# Where to get Megs Glass Cleaner locally



## Bbarnes (Aug 22, 2009)

Is there anywhere that sells Megs Glass cleaner concentrate locally.

I use alot of glass cleaner in work and i thought buying bulk would be cheaper than buying from the supermarket.

I bought some autosmart stuff, £10 for 5L and was told its not to be diluted.

I see the Megs stuff can be used 10 to 1 though, so buying 3.78L will give me 40 litres, for around £20.

I havent used the AS stuff yet but have been told a little will go a long way. Whats my best bet?


----------



## M4D YN (Nov 24, 2007)

would you not be better to use the AS then buy more??


----------



## M4D YN (Nov 24, 2007)

i have the megs detailer range and it smells amazing :argie:


----------



## Bbarnes (Aug 22, 2009)

Will be using the AS stuff this week and the 5 litres should last us a month or so, just looking info on what to use when the AS runs out. 50p a litre as opposed to £2 a litre sounds good.


----------



## karl_liverpool (Sep 25, 2008)

id reccomend trying some of this mate comes in european 5 ltr sizes and that makes 50 ltr ready to use. i use it all the time and streaks and rainbows just fade away in seconds. bit longer on cold days but same result.

http://www.onlineshine.com/glass-cleaners-polish/cartec-glass-cleaner-liquid-5-litre-/prod_45.html


----------



## M4D YN (Nov 24, 2007)

Bbarnes said:


> Will be using the AS stuff this week and the 5 litres should last us a month or so, just looking info on what to use when the AS runs out. 50p a litre as opposed to £2 a litre sounds good.


let me know what you think of the AS stuff,as i haven't bought it as yet from my rep,might just stick to the megs concentrate stuff,it works out even good for my customers :thumb:


----------



## Bbarnes (Aug 22, 2009)

karl_liverpool said:


> id reccomend trying some of this mate comes in european 5 ltr sizes and that makes 50 ltr ready to use. i use it all the time and streaks and rainbows just fade away in seconds. bit longer on cold days but same result.
> 
> http://www.onlineshine.com/glass-cleaners-polish/cartec-glass-cleaner-liquid-5-litre-/prod_45.html


thanks

that can definitely be diluted? it doesn't say so on the description.
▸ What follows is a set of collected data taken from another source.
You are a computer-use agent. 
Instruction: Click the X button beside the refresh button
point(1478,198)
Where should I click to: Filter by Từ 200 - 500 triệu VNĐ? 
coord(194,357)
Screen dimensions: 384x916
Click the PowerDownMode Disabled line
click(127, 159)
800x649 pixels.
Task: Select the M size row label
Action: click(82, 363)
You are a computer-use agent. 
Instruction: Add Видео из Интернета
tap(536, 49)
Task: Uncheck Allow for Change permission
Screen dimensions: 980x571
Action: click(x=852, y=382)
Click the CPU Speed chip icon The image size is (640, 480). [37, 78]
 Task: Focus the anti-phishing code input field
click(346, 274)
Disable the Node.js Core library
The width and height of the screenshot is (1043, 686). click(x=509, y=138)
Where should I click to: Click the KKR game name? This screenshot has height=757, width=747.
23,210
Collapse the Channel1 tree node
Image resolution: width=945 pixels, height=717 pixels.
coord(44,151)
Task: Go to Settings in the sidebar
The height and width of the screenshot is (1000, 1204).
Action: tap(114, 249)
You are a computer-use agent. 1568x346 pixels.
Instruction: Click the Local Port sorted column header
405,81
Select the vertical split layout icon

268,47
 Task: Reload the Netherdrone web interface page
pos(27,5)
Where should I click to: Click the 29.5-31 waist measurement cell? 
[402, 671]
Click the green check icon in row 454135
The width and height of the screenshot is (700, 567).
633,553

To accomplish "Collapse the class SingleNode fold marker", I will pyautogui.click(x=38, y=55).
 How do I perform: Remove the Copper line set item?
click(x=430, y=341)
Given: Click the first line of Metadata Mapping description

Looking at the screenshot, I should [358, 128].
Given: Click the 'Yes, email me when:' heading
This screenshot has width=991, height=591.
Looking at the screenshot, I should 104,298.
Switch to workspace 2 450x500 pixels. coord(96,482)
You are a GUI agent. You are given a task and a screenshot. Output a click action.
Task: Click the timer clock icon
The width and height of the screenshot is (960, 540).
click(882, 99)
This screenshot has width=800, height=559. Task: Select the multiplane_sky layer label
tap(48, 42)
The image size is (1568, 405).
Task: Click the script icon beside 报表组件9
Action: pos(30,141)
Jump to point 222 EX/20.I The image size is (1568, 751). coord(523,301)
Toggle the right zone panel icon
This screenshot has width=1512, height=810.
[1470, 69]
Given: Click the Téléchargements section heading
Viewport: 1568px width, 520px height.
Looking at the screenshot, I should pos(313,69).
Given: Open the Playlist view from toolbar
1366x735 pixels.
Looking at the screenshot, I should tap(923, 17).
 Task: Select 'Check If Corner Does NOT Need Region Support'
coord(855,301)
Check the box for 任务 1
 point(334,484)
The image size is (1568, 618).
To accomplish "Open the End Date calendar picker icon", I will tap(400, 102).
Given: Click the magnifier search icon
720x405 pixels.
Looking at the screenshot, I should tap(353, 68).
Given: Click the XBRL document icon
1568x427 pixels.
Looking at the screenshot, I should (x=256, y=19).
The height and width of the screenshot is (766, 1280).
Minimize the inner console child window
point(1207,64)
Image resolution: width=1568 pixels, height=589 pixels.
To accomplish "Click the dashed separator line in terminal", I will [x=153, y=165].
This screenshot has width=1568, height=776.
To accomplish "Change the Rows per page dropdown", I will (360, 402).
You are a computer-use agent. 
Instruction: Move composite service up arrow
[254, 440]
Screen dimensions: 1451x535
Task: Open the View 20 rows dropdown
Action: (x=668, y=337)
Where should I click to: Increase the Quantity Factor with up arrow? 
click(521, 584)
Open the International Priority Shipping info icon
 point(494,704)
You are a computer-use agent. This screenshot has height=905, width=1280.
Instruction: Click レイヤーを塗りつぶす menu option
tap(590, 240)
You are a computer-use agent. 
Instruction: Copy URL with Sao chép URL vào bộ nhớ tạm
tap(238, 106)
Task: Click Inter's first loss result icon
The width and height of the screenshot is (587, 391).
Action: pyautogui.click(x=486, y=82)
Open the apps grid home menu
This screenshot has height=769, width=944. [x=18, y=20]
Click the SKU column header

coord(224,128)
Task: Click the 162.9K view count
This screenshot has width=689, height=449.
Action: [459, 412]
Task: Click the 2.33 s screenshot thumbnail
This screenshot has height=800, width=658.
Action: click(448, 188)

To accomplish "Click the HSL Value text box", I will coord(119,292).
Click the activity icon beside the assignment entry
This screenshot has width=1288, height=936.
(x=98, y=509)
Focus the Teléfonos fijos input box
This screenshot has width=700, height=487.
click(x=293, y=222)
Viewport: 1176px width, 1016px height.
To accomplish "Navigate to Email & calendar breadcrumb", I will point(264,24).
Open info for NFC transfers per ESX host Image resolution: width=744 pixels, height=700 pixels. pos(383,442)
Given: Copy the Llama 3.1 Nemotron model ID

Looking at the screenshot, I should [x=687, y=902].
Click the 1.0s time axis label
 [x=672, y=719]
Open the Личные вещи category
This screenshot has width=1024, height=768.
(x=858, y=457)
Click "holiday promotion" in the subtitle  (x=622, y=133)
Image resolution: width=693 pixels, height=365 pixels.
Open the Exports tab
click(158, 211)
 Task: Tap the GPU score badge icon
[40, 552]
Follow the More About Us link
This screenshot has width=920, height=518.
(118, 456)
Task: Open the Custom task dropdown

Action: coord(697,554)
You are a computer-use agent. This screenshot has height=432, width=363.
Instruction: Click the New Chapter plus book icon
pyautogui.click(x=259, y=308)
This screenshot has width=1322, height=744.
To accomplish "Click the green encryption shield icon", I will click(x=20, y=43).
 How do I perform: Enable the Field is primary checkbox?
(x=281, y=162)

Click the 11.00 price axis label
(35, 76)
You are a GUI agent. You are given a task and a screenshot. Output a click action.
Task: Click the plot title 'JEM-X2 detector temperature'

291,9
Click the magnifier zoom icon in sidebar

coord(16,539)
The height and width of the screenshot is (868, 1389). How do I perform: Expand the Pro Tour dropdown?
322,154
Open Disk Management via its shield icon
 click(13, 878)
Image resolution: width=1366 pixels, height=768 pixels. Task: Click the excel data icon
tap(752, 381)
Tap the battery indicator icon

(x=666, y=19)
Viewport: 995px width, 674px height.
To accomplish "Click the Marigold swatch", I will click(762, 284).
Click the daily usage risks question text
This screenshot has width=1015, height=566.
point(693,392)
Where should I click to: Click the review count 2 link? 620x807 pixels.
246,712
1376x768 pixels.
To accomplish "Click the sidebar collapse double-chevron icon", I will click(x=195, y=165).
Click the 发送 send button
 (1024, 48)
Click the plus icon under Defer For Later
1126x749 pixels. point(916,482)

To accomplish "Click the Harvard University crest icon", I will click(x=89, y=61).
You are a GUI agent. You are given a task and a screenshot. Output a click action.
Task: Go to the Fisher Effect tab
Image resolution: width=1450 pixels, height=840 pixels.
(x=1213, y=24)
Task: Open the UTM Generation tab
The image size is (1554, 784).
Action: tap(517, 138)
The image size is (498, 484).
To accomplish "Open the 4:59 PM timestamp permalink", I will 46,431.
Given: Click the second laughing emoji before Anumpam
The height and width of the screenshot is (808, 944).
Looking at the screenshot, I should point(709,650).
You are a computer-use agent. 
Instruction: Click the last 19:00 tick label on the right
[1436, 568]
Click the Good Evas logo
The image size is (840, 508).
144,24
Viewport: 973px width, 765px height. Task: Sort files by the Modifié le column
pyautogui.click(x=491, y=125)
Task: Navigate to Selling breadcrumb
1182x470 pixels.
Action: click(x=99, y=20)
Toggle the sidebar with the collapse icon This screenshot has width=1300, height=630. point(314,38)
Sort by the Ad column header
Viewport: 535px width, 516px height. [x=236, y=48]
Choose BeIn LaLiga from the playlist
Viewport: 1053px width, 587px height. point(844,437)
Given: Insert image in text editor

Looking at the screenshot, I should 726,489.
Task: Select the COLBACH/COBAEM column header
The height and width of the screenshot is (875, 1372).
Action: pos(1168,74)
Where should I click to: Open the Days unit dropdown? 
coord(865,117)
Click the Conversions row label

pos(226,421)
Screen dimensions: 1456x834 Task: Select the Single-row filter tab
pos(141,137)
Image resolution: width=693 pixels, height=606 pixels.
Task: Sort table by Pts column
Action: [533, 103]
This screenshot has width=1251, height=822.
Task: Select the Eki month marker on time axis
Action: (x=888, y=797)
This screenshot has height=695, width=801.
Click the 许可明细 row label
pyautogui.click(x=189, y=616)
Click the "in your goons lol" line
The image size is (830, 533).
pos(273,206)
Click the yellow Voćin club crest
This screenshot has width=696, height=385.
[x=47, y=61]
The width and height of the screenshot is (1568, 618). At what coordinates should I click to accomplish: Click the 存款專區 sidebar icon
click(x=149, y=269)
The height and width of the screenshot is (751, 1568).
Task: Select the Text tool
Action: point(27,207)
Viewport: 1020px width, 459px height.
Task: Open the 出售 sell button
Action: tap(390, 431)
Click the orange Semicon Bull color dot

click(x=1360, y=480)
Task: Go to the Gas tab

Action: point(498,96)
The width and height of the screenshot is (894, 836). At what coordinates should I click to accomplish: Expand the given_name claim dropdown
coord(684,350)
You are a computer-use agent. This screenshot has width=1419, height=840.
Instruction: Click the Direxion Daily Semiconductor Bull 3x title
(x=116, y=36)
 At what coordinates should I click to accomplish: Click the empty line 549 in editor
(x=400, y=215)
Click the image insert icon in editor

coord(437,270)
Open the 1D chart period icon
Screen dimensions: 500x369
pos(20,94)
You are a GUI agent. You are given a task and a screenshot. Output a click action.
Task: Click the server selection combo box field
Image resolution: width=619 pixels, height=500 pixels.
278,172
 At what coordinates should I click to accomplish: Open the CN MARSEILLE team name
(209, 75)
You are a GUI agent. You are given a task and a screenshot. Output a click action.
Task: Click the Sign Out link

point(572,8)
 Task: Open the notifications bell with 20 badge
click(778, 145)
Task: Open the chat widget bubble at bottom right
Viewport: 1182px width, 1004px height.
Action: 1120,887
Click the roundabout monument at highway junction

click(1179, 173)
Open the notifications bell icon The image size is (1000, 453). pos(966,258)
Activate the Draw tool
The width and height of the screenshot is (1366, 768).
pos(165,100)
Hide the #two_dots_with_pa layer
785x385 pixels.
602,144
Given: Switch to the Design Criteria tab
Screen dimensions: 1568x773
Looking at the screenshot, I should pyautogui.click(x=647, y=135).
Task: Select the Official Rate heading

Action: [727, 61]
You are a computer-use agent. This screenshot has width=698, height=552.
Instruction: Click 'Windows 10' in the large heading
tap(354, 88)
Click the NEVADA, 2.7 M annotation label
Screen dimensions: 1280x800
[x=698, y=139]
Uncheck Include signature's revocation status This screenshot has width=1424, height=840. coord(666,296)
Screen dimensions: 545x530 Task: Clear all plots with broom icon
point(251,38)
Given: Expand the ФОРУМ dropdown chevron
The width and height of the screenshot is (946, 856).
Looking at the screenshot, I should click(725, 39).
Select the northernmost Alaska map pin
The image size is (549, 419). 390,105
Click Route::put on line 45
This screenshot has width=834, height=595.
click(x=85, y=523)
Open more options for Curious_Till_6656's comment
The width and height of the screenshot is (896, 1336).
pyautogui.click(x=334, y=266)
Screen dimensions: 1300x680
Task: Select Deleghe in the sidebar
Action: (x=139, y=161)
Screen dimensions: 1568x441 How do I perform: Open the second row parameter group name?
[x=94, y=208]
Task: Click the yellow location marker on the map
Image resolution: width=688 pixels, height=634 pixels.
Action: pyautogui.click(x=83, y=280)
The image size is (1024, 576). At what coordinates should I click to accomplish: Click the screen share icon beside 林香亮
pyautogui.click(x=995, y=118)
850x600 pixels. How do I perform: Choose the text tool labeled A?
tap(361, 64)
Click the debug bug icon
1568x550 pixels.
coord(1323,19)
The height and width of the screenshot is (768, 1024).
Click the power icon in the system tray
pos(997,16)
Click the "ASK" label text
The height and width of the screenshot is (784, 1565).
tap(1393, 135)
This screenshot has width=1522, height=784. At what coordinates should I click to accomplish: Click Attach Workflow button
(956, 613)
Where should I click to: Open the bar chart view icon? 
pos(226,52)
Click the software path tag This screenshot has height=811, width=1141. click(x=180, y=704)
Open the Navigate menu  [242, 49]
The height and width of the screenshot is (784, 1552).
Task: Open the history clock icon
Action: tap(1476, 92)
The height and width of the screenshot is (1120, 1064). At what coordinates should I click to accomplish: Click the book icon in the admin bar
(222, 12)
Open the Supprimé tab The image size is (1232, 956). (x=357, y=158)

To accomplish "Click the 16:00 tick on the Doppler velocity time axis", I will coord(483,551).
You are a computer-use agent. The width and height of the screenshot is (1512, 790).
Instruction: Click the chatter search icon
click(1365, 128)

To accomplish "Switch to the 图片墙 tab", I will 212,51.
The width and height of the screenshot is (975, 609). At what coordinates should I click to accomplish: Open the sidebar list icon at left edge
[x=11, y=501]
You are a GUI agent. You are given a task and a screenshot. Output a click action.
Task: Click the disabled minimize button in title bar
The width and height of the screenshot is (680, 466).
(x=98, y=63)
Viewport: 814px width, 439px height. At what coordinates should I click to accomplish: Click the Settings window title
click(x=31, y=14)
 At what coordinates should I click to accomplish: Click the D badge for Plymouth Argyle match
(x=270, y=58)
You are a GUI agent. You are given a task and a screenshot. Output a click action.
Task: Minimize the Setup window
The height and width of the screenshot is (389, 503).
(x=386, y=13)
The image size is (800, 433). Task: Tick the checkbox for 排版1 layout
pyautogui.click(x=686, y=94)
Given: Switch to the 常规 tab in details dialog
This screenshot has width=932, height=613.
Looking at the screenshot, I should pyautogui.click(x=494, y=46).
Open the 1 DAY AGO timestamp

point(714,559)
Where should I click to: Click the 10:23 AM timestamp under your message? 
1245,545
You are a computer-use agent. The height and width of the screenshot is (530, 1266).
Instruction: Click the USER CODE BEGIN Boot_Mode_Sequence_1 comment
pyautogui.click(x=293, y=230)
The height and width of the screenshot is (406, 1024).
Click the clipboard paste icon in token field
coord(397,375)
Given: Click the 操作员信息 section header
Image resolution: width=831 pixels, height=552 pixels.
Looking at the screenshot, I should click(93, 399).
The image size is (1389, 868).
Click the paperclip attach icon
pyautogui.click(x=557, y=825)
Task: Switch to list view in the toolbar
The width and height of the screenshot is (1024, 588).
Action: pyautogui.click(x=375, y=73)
Im considering with the AS mixing up a bottle 10:1 and one neat and comparing the two


----------



## karl_liverpool (Sep 25, 2008)

Bbarnes said:


> thanks
> 
> that can definitely be diluted? it doesn't say so on the description.
> 
> Im considering with the AS mixing up a bottle 10:1 and one neat and comparing the two


100% positive. been using their range for over 3 years now. only things that cant be diluted 10:1 is the polish's and the vinyl dressing. the apc is minimum dilution 10:1 
not found any weak spots in the range up to now.
its not well known on here but i can guarantee they are top notch products.
they even offer a full refund on the starter kits if you arent happy with it.


----------



## weemax (Sep 30, 2008)

Where about are you in the country m8ty?


----------



## Bbarnes (Aug 22, 2009)

Im in belfast


----------



## amiller (Jan 1, 2009)

The megs concentrate is phenomenal even at suggested dilution. Streak free every time and cuts through grease like nobody's business! :thumb:


----------



## Ronnie (Nov 15, 2006)

Davy at procar!


----------



## tim (May 2, 2006)

It depends where about you are there are a number of stockists, Chris at Autowindscreen and Motorspares in Balloo is where I get mine!


----------



## padre9390 (Feb 19, 2010)

Have you tried the megs stockist goes to all car shows with trailer full of products used to go by name djf graphics (think he dropped the djf) he's based an outskirts of B'mena would post number but not sure of rules (new member).


----------



## padre9390 (Feb 19, 2010)

Just realised try megs main website he's on there as contact.


----------



## Bbarnes (Aug 22, 2009)

padre9390 said:


> Have you tried the megs stockist goes to all car shows with trailer full of products used to go by name djf graphics (think he dropped the djf) he's based an outskirts of B'mena would post number but not sure of rules (new member).


Have bought from him before up at the Ford Fair and the M car show in kings hall.

Wasn't 100% where he traded from though.


----------